La tradition est vraiment comme un fil d’or qui s'étend à travers les siècles. Pourtant on ne peut pas la prendre en état : chaque époque apporte ses changements. Par exemple, jadis nous avions trois variétés de farine de seigle, maintenant il y en a qu’une. C'est parce que l’optimisation a aussi touché la production de pain. Jadis tout le monde utilisait le levain, aujourd’hui, on utilise de la levure sèche.

RUSSIE INFO : Est-ce que votre boulangerie produit son pain au levain ?

Père Théognoste : Oui. Pour notre pain, nous suivons la tradition des monastères du mont Athos, en Grèce. Dans ces monastères, pendant la troisième semaine du Carême, la semaine de la Croix, on met de l’estragon à sécher sous la croix de l’autel. Puis, quand on fête le Dimanche des Rameaux, on met l’estragon frais dans le bouquet du supérieur du monastère. Ensuite on prend l’estragon sec et l’estragon du bouquet et nous faisons une tisane, à laquelle on ajoute de la farine, avant de la placer dans un endroit chaud. Régulièrement, pendant une semaine, on y ajoute de l’eau et de la farine et finalement on obtient le levain.

Le Samedi saint, à la veille de Pâques, on l’apporte dans l’église pendant la lecture de l'Apôtre. Il y a ces mots : "ce petit levain qui fait lever la pâte", et alors on peut voir une transformation visible dans le levain. Les moines le distribuent ensuite aux paroissiennes pour qu’elles fassent le pain.
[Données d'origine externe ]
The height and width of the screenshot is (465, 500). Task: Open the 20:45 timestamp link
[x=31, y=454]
Nous préparons le levain de la même façon, mais en utilisant du houblon qui est plus typique que l’estragon pour la Russie. Le pain confectionné avec ce levain est appelé le pain d’Athos.
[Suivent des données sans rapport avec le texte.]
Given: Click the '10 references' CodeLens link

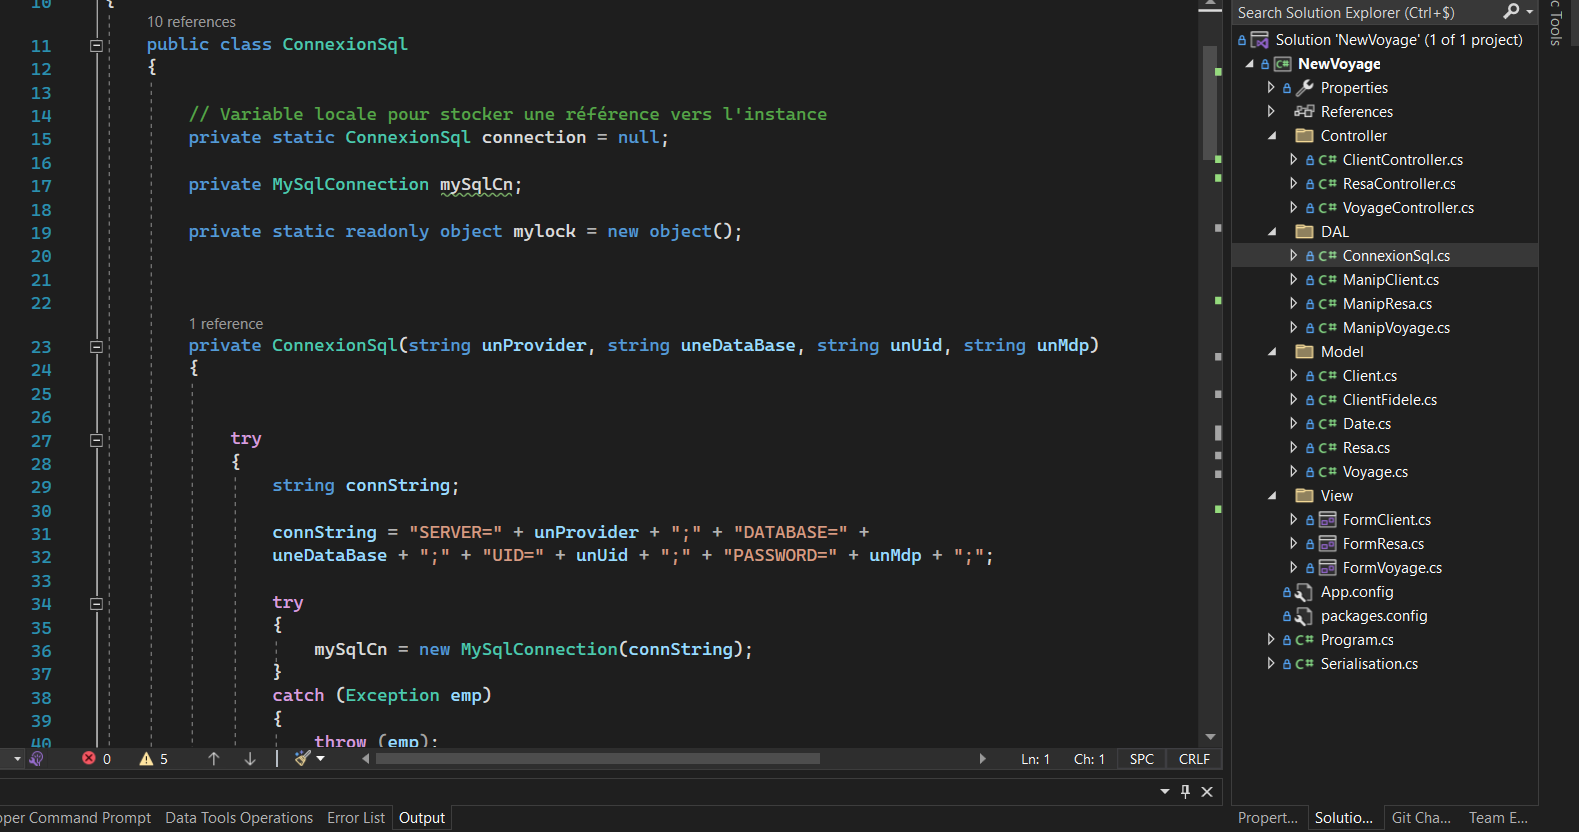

Mais nous produisons également des pains au levain ordinaire faits de farine de seigle, des pains à la levure sèche et des pains d’épices.

RUSSIE INFO : Vos pains d’épices sont aussi d’origine grecque ?

Père Théognoste: Non, russe. Autrefois, chaque région russe avait la même recette de pain d’épices. Notre chef du service "méthodes" a étudié quelques vieux livres et a retrouvé la recette. Savez-vous que les pains d’épices russes doivent être faits avec de la farine de seigle ? Cela donne un goût original. Cette pâte étant plus lourde a besoin d’environ 18 heures pour lever.

Mais nous pouvons nous le permettre : notre boulangerie n’est pas un business, elle a été créée pour bien nourrir les gens. Finalement, l’homme vit pour se délecter de la vie, elle est donc joyeuse !

RUSSIE INFO : Vous aimez rire. Est-ce qu’il se passe des choses amusantes parfois dans votre boulangerie ?

Père Théognoste : Voici une histoire, mais elle concerne le monastère, pas la boulangerie. Un jour le téléphone de notre secrétaire sonne et une voix féminine dit : Allo, est-ce un salon de coiffure ?
- Oui, - répond le secrétaire. Ici on coupe les cheveux une fois et pour toujours.
Après une pause, il ajoute : Vous téléphonez au monastère.